O antigo jogador e treinador do emblema blaugrana garantiu que Lionel Messi não regressou a Camp Nou, no verão de 2023, aquando do final do contrato que mantinha com o Paris Saint-Germain, porque o líder máximo "não quis, e não por La Liga ou Jorge Messi pedirem mais dinheiro", atirando: "Isso é mentira, é o presidente que, com a sua gente, diz que não, que não pode permitir que isso acontece, que ele tem todo o poder e que Messi vai gerir mal todo esse poder".
""Laporta disse-me textualmente que, se o Leo voltasse, iria declarar-lhe guerra, e que não podia permitir que isso acontecesse. E, de repente, o Leo deixou de me atender o telefone, porque, do outro lado, lhe tinham dito que não podia fazer-se. Liguei ao pai e disse-lhe 'Não pode ser, Jorge', e ele disse-me 'Fala com o presidente', alegou.
Já esta terça-feira, na estação televisiva espanhola Movistar, o então diretor desportivo, Mateu Alemany, deitou ainda mais 'achas' para a fogueira: "O que Xavi diz é verdade. Eles disseram-nos que tinham [aprovação por parte de La Liga para inscrever Lionel Messi]. O que Xavi diz é verdade".

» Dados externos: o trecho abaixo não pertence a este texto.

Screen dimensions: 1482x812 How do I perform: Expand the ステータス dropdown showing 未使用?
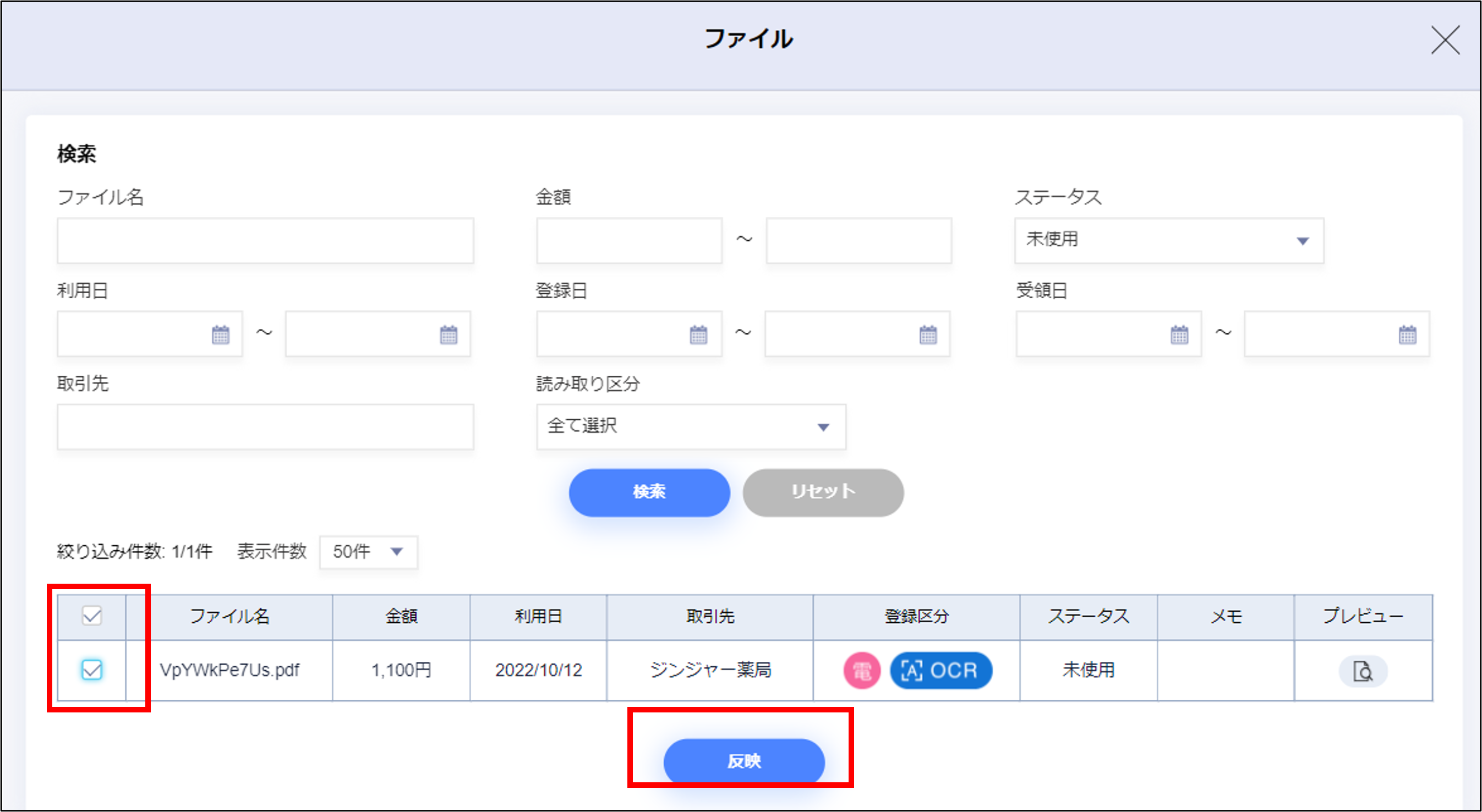click(x=1168, y=240)
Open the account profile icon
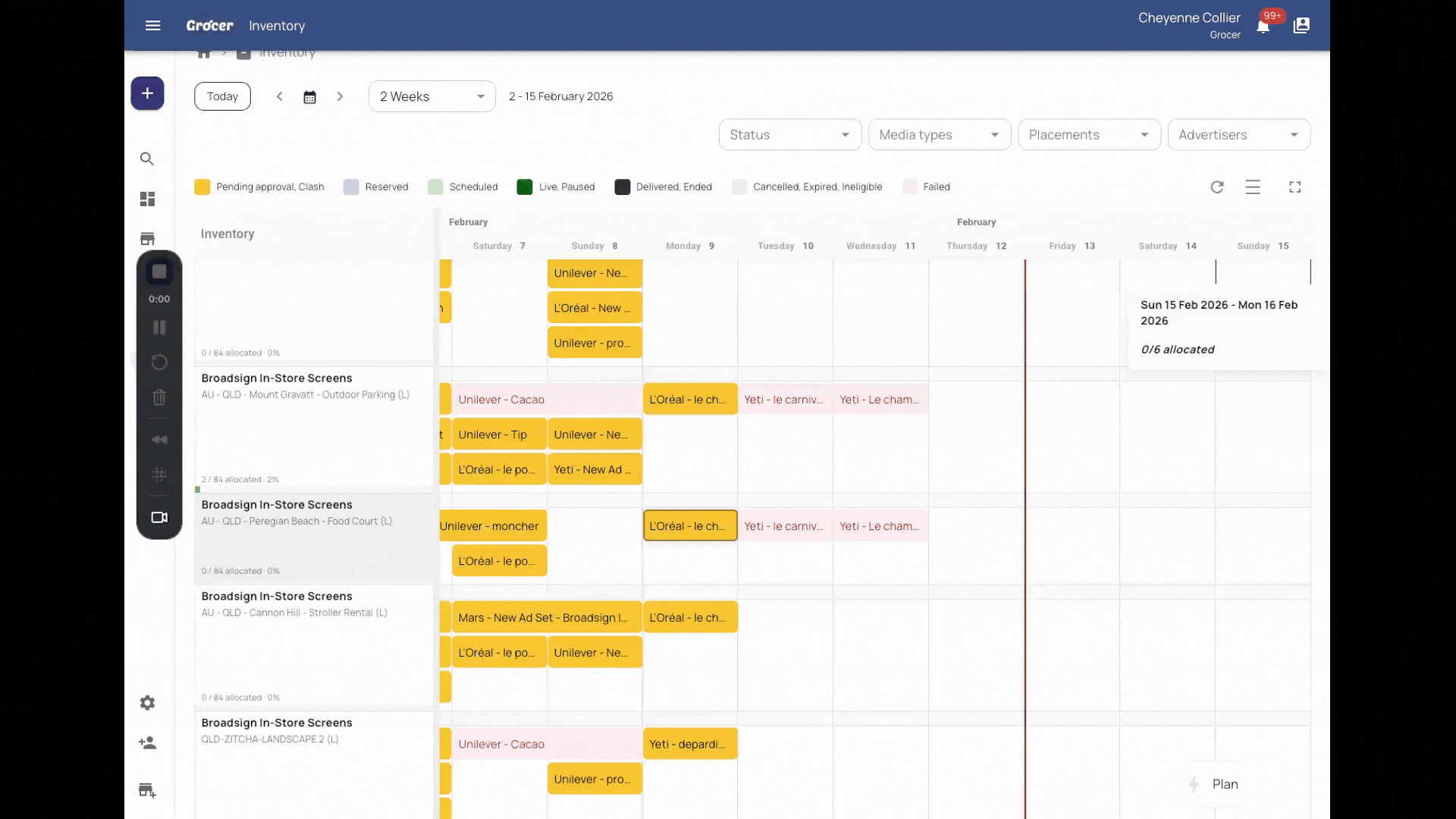The width and height of the screenshot is (1456, 819). click(x=1301, y=26)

Confrontado com tudo isto, o próprio presidente de La Liga, Javier Tebas, fez questão de vir a público... desmentir esta versão: "O 'sim' de La Liga não o tinham, e nunca nos chegaram a pedir. Se nem sequer cumpriam com a norma 1-1... Era impossível dar um 'sim', se não se sabia o que Messi iria cobrar, ainda para mais, aplicando o regulamento ao nível salarial que se impunha".
"Ainda que o contrato fosse inferior, era impossível, mas a questão é que, além disso, nunca ninguém do Barcelona se dirigiu a La Liga. Não é verdade, Mateu Alemany está confuso. É impossível, ainda que tivesse um acordo. A avaliação do contrato teria sido como a de João Félix", referiu, em declarações reproduzidas pelo jornal espanhol Marca.

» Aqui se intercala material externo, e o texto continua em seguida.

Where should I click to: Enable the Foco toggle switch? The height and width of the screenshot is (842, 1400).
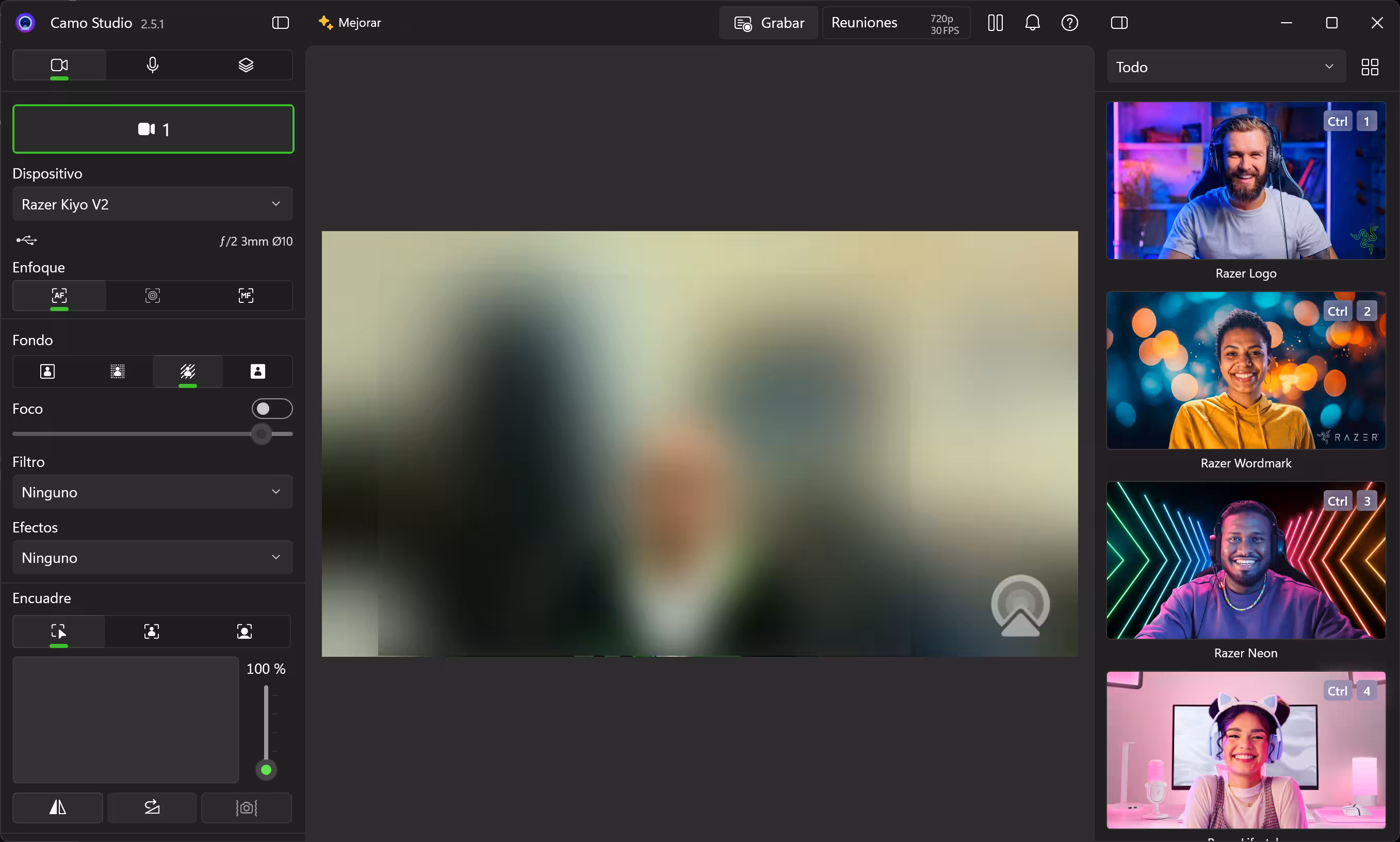(x=272, y=409)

Javier Tebas referia-se aos moldes do empréstimo de João Félix ao Barcelona por parte do Atlético de Madrid, na temporada de 2023/24. Na altura, o internacional português auferia mais de oito milhões de euros por ano, tendo sido noticiado que, para facilitar a saída para Camp Nou, teria aceite reduzir o mesmo para... 400 mil euros anuais.

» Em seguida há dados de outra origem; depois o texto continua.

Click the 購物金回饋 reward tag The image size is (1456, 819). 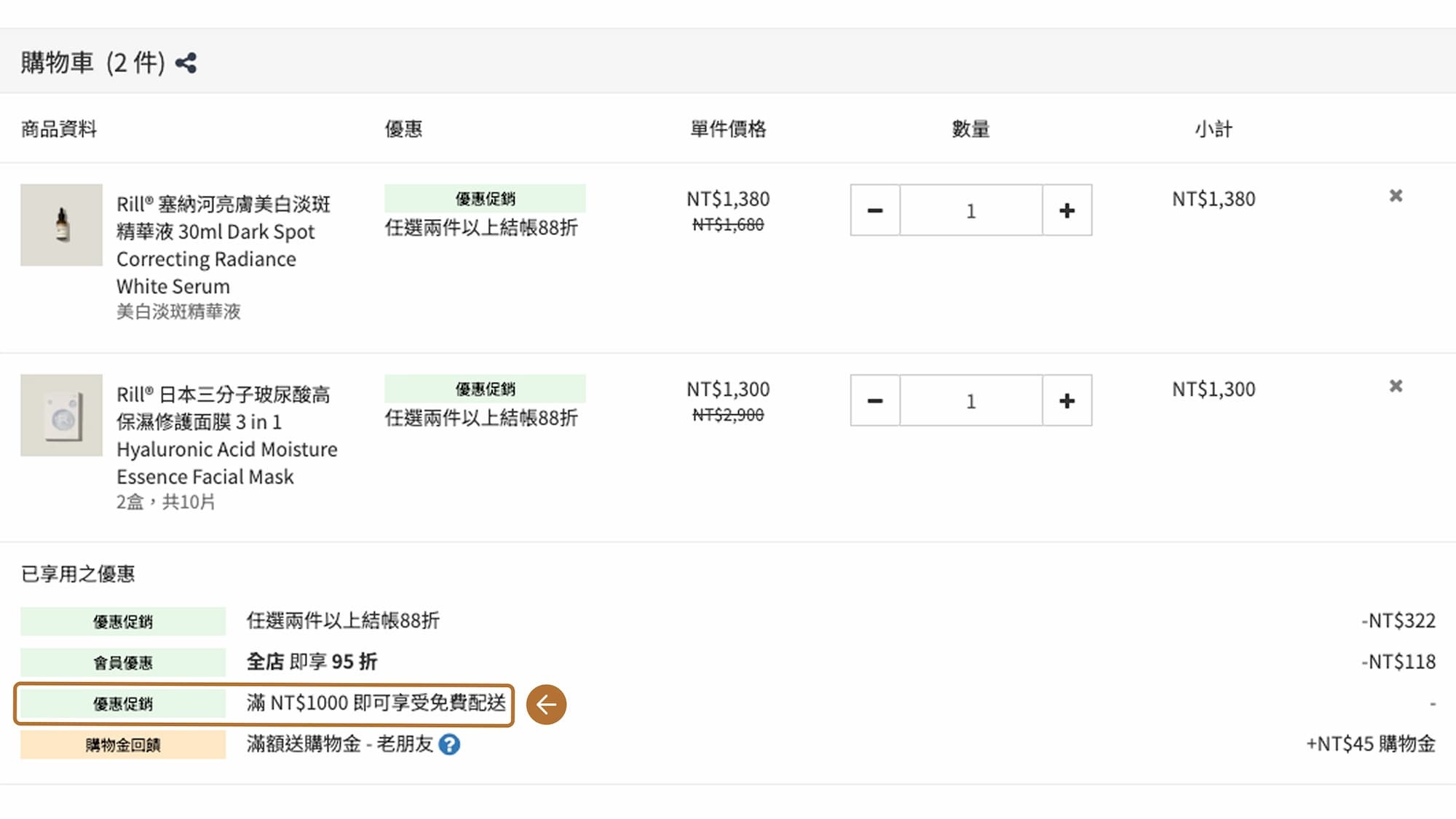[x=122, y=745]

Face ao reduzido valor, La Liga aceitou a sua inscrição, ainda que, mais tarde, se tivesse ficado a saber que o mesmo 'disparou' para os quatro milhões de euros, fruto de uma série de boas exibições, pelo que tudo não terá passado de uma manobra por parte dos culés para contornar os regulamentos do fair-play financeiro que estavam em vigor.